Melbourne Fringe XS show This is Grayson is an enchanting and disturbing ride through the night streets of Newport, says Alison Croggon. And definitely for older children
Immersive theatre in which the set consists of the city itself is a conceit I find irresistibly seductive. It shifts the angle of looking so that everything you look at becomes part of the performance, heightening your perception of everything you see.
If you were an Russian literary theorist called Viktor Shklovsky (one of my favourite critics of all time, notable among other things for beginning his books with heartbreakingly beautiful descriptions of landscape) you’d call this effect ostranenie, or defamiliarisation. Ostranenie is the slight dislocation that permits us to see the world around us, smudged and hidden by its everydayness, with new sight. It becomes vivid and strange, its mystery restored. Shklovsky thought this was basically the entire point of art.
This is Grayson, part of the XS program of experimental children’s theatre at Melbourne Fringe, achieves this by driving us around the night streets of Newport and Williamstown in a minibus. It’s a show by immersive specialists Gold Satino that demonstrates their remarkable, nay, beautiful, imagination, but also reveals some of the pitfalls of asking non-specialist companies to make children’s theatre.
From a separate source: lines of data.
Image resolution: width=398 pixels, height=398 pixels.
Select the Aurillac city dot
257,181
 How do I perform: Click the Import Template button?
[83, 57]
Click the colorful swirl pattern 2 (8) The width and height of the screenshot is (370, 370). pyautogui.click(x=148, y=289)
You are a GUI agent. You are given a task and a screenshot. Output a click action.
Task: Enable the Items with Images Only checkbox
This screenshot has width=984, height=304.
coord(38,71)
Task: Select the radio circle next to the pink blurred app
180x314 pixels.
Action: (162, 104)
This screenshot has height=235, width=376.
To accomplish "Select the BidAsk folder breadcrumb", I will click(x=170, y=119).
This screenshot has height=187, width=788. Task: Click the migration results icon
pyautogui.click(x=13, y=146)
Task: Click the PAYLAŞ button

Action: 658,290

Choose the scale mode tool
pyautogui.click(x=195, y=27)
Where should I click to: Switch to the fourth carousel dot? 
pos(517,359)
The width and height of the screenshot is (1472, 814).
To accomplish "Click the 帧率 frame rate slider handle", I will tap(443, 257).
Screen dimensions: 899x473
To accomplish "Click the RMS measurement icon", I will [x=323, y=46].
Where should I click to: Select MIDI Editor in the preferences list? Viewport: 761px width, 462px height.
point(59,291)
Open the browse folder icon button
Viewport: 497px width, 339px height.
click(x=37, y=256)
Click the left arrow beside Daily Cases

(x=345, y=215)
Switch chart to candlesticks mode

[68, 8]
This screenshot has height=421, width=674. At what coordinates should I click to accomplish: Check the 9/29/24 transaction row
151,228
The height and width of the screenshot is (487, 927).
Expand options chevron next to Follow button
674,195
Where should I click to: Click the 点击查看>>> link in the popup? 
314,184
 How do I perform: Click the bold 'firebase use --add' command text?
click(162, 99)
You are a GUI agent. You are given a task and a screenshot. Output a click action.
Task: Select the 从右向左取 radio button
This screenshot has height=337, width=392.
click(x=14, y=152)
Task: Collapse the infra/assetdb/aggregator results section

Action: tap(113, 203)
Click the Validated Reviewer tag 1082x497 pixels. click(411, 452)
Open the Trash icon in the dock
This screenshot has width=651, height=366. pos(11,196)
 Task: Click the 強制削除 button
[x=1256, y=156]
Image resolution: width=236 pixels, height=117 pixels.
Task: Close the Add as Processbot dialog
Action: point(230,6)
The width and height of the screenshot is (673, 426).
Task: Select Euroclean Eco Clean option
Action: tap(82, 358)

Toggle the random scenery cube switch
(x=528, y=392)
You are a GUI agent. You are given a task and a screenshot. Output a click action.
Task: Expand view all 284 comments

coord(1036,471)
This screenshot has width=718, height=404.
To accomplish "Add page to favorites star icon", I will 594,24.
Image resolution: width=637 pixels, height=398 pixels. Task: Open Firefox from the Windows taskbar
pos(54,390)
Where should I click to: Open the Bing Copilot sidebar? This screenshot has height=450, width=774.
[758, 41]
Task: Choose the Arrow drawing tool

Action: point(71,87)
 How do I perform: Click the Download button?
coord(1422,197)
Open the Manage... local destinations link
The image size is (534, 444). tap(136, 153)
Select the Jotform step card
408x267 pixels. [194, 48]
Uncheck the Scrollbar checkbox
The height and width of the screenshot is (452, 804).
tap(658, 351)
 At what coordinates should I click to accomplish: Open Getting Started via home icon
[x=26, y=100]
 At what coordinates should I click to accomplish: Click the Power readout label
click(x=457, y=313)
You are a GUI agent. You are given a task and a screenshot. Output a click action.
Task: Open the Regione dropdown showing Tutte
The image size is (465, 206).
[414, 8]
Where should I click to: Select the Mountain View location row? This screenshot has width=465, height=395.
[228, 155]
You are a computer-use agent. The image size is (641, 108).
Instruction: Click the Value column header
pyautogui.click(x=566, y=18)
This is Grayson stipulates that all children must be accompanied by an adult. It’s recommended for ages 9+, but I would hesitate to take any child under 12 to see this show, unless you were very sure of their robustness. I did take my 23-year-old son, who told me later that although he enjoyed it thoroughly, he also thought it was terrifying. I think he watches too many horror movies, but he has a point.
Before we’re led to the minibus outside the Substation, the audience – about 10 people – is put through an induction process. To the accompaniement of live accordion musix, we are greeted one by one by performers, who ask our name (and if we are allergic to latex), photographed and led to a one of a row of latex baby dolls. They are, we are told, our babies. We put on a baby harness, fit in our latex babies, and go to a waiting room, where we can peruse magazines like New Idea or Women’s Weekly with the other “parents”.
The babies, it must be said, are a little shopworn. Mine had a seriously fractured arm, and another audience member’s seemed to have gangrenous feet. But they are very soft and light to carry.
We’re taken in single file to the minibus out the back, climb in and belt up. A driver in a bell-hop uniform wordlessly gets in and begins the soundtrack, which explains our tour is about to begin, and that there will be 14 points of interest. The sense here is faintly sinister: I felt as if I were in an opening scene from the Coen Brothers film Barton Fink.
We then begin our journey, driving slowly through the darkened back streets of Newport and Williamstown. I have a shocking sense of direction, so even though this is my home turf much of the time I didn’t know where we were. The first stop was our introduction to Grayson, an illuminated figure dancing on a darkened football pitch, “a little girl who lives between worlds” who has been waiting for us for “ten thousand two hundred and sixty-one years”. Grayson, we hear, wants to show us who she meets and what she sees. She wants you to know what it’s like to live in the “in-between”.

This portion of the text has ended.